• **Exercise goal**
Pictures are not part of the answer. Return the lines from the one containing "1455x819 pixels. How" through the end of the data, both included, exactly as they appear.

(Records from a dataset)
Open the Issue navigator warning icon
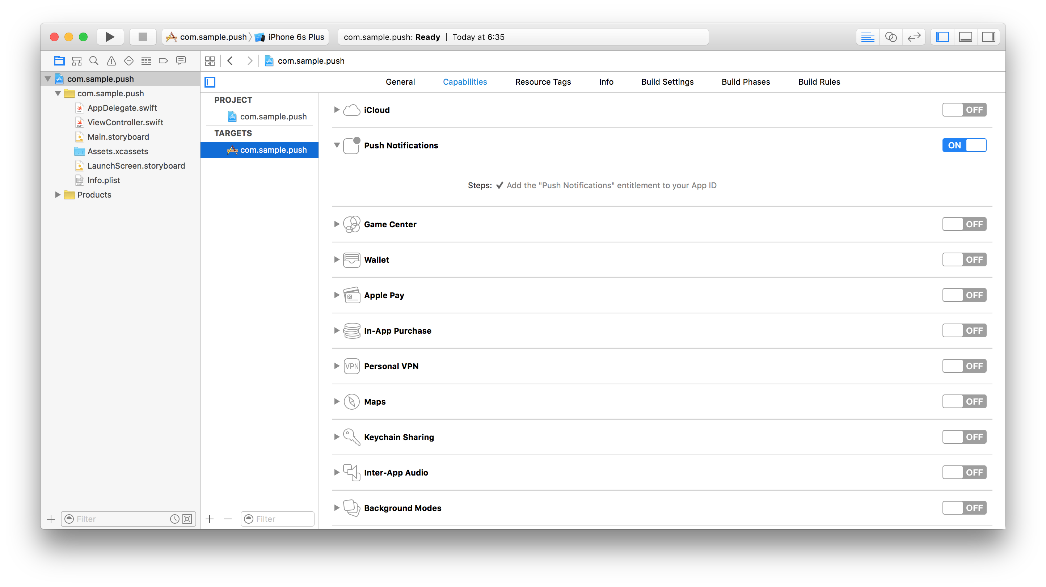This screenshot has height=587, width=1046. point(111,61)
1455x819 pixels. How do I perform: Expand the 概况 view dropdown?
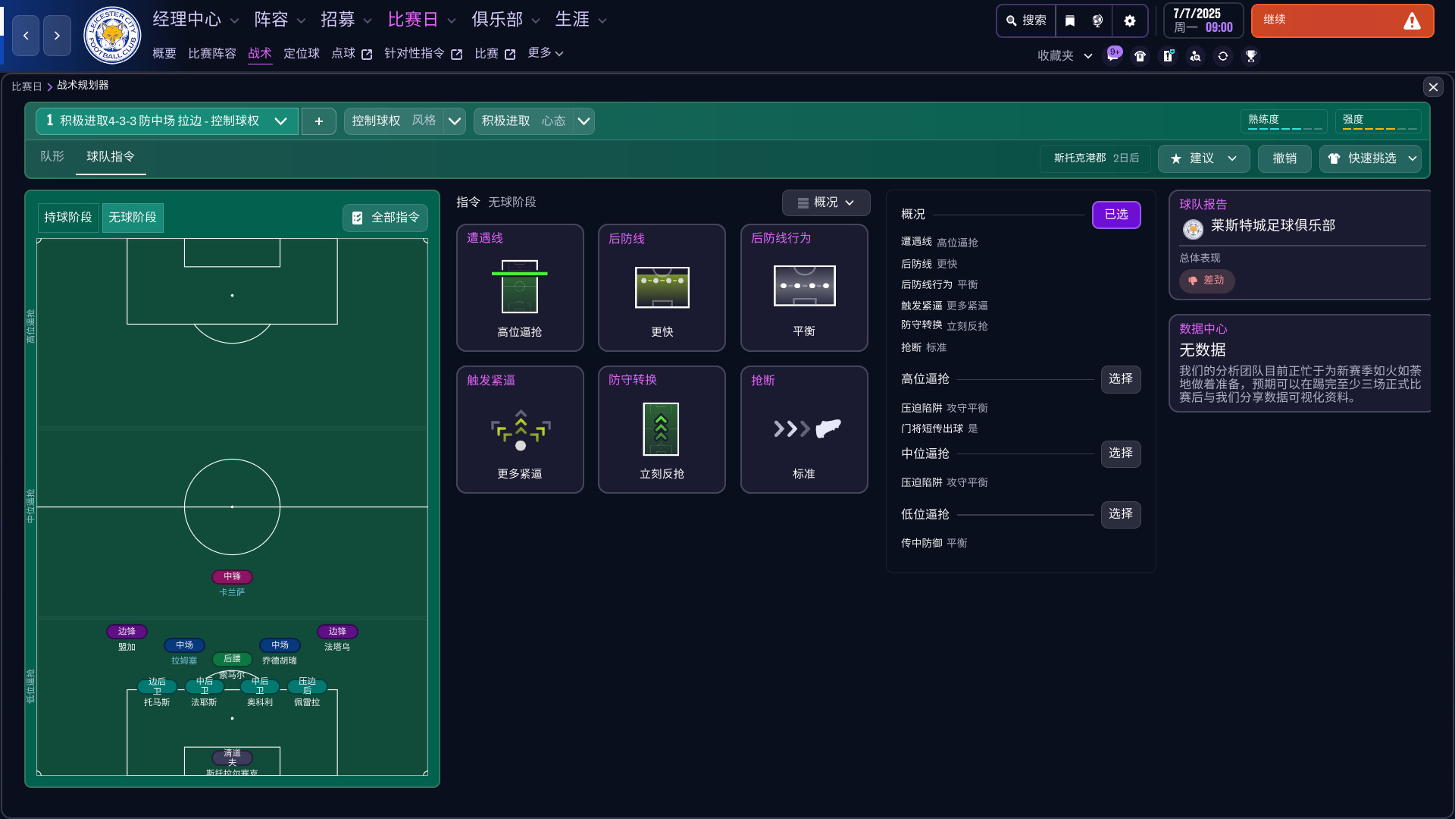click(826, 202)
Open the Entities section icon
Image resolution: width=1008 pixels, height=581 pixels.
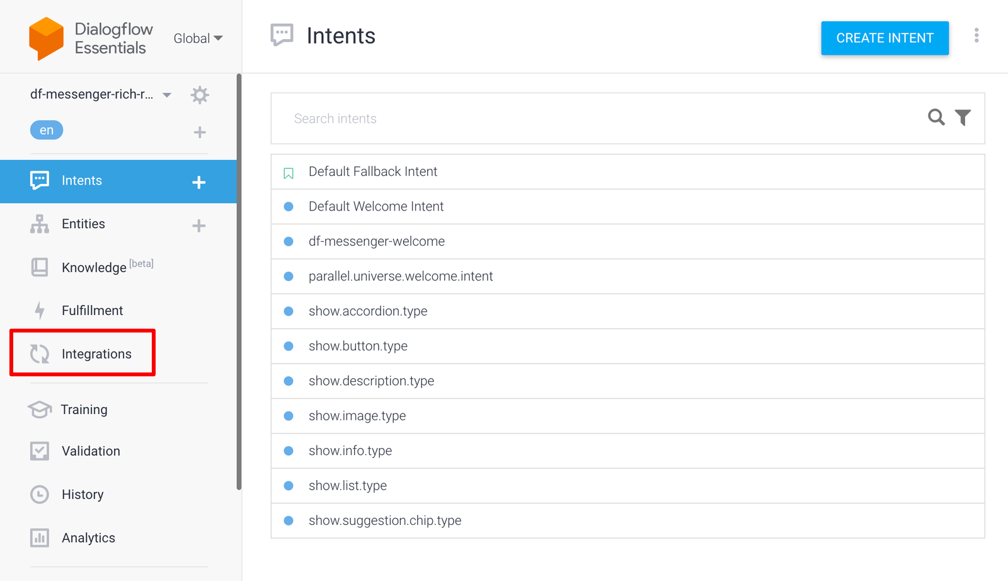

• **Response**
1455x819 pixels. How do I perform: Expand the 概况 view dropdown?
click(826, 202)
Open the Entities section icon
Image resolution: width=1008 pixels, height=581 pixels.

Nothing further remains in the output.